§ TASK INSTRUCTIONS
An exact transcription of all the data is required, with every image removed.

§ DATA SUPPLIED
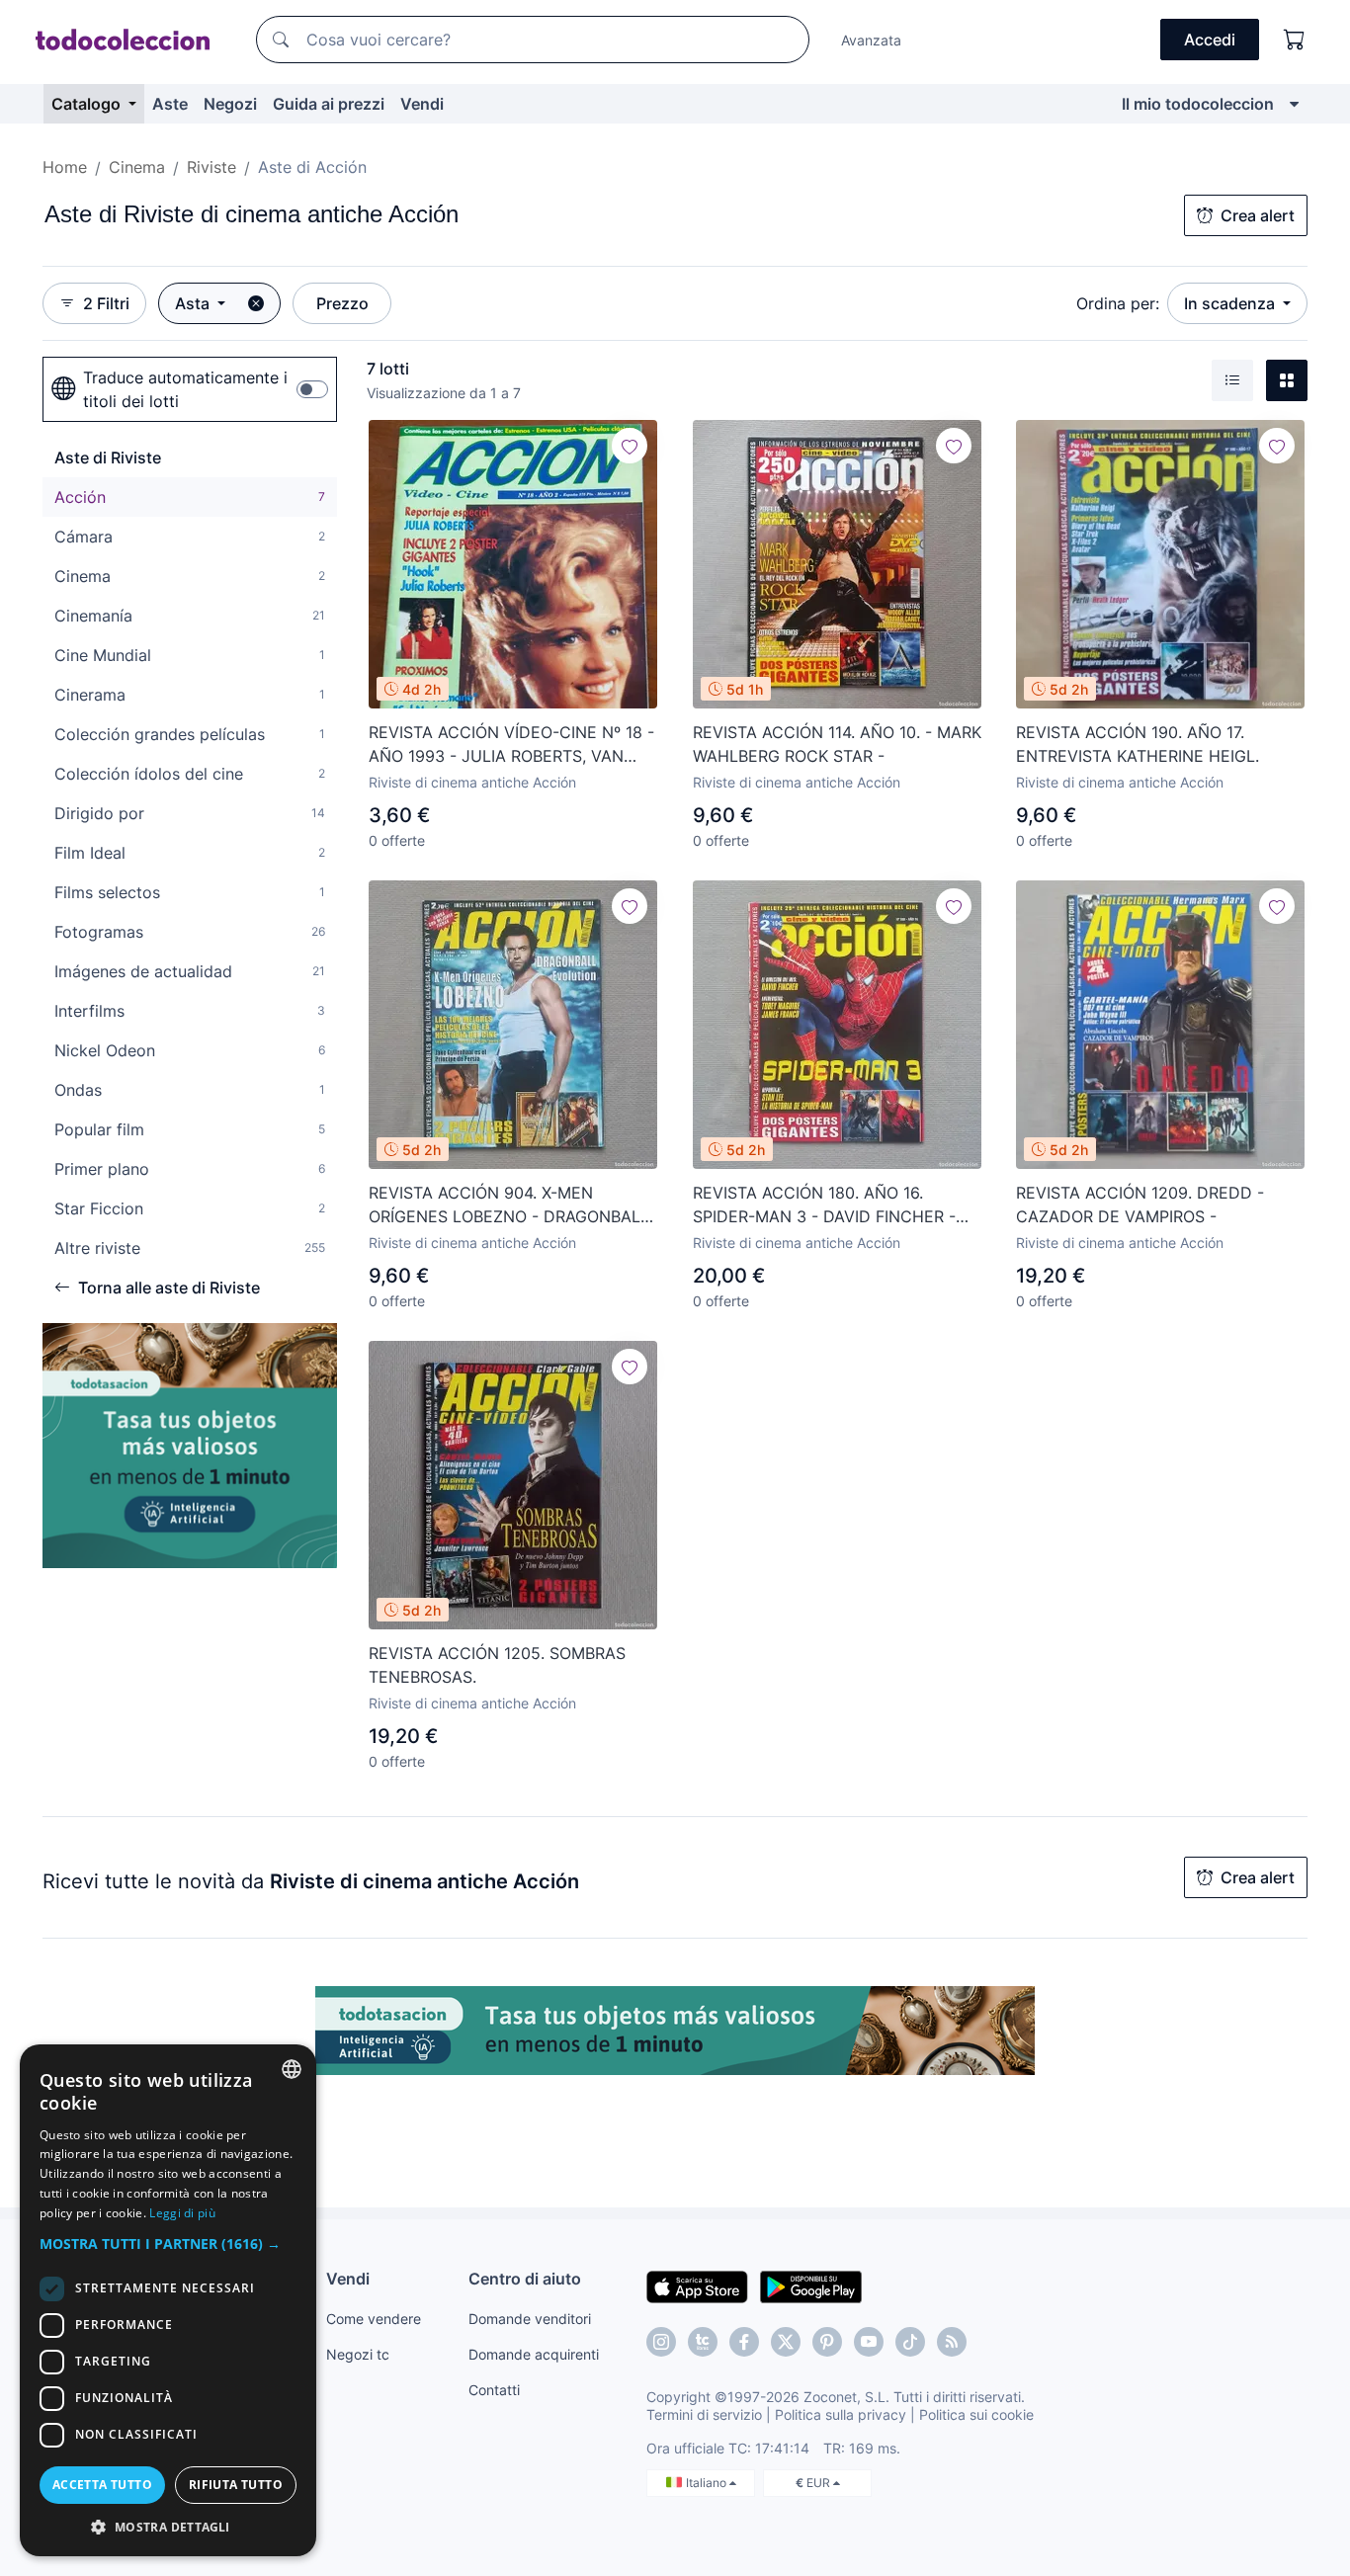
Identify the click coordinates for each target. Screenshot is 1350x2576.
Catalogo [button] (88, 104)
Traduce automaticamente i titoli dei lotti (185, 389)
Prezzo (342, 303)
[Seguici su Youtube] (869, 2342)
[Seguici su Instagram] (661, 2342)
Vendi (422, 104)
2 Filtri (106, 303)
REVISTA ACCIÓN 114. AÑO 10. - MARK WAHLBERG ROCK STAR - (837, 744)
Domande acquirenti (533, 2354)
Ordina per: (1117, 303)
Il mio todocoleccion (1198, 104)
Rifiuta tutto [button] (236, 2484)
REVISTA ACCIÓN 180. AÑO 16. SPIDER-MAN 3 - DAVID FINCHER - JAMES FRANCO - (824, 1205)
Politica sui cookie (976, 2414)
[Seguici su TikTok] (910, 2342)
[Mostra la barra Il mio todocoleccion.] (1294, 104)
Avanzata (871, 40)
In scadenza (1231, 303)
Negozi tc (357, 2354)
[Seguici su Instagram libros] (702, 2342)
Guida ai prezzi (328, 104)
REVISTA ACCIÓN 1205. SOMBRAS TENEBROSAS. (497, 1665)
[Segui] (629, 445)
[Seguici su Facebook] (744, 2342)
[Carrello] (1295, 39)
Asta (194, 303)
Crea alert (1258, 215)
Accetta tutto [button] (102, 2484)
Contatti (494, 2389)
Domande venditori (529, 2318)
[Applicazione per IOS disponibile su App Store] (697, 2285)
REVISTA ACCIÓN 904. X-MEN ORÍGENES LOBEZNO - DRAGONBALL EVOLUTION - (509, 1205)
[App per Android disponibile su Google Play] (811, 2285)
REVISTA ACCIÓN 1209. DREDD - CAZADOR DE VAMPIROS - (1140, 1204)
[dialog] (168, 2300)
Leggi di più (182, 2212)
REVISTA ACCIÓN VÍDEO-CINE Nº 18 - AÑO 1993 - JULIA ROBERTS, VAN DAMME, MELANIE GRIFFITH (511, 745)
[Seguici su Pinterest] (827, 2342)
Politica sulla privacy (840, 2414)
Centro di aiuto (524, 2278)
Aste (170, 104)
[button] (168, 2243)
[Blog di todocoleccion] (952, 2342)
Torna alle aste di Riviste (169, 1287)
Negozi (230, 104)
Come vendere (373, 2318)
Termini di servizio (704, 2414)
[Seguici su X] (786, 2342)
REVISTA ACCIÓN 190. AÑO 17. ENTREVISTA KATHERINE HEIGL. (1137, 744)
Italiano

§ SOLUTION
Identify the click coordinates for each target. Screenshot is 1350x2576.
Catalogo [button] (88, 104)
Traduce automaticamente i titoli dei lotti (185, 389)
Prezzo (342, 303)
[Seguici su Youtube] (869, 2342)
[Seguici su Instagram] (661, 2342)
Vendi (422, 104)
2 Filtri (106, 303)
REVISTA ACCIÓN 114. AÑO 10. - MARK WAHLBERG ROCK STAR - (837, 744)
Domande acquirenti (533, 2354)
Ordina per: (1117, 303)
Il mio todocoleccion (1198, 104)
Rifiuta tutto [button] (236, 2484)
REVISTA ACCIÓN 180. AÑO 16. SPIDER-MAN 3 - DAVID FINCHER - JAMES FRANCO - (824, 1205)
Politica sui cookie (976, 2414)
[Seguici su TikTok] (910, 2342)
[Mostra la barra Il mio todocoleccion.] (1294, 104)
Avanzata (871, 40)
In scadenza (1231, 303)
Negozi tc (357, 2354)
[Seguici su Instagram libros] (702, 2342)
Guida ai prezzi (328, 104)
REVISTA ACCIÓN 1205. SOMBRAS TENEBROSAS. (497, 1665)
[Segui] (629, 445)
[Seguici su Facebook] (744, 2342)
[Carrello] (1295, 39)
Asta (194, 303)
Crea alert (1258, 215)
Accetta tutto [button] (102, 2484)
Contatti (494, 2389)
Domande venditori (529, 2318)
[Applicazione per IOS disponibile su App Store] (697, 2285)
REVISTA ACCIÓN 904. X-MEN ORÍGENES LOBEZNO - DRAGONBALL EVOLUTION - (509, 1205)
[App per Android disponibile su Google Play] (811, 2285)
REVISTA ACCIÓN 1209. DREDD - CAZADOR DE VAMPIROS - (1140, 1204)
[dialog] (168, 2300)
Leggi di più (182, 2212)
REVISTA ACCIÓN VÍDEO-CINE Nº 18 - AÑO 1993 - JULIA ROBERTS, VAN DAMME, MELANIE GRIFFITH (511, 745)
[Seguici su Pinterest] (827, 2342)
Politica sulla privacy (840, 2414)
Centro di aiuto (524, 2278)
Aste (170, 104)
[button] (168, 2243)
[Blog di todocoleccion] (952, 2342)
Torna alle aste di Riviste (169, 1287)
Negozi (230, 104)
Come vendere (373, 2318)
Termini di servizio (704, 2414)
[Seguici su X] (786, 2342)
REVISTA ACCIÓN 190. AÑO 17. ENTREVISTA KATHERINE HEIGL. (1137, 744)
Italiano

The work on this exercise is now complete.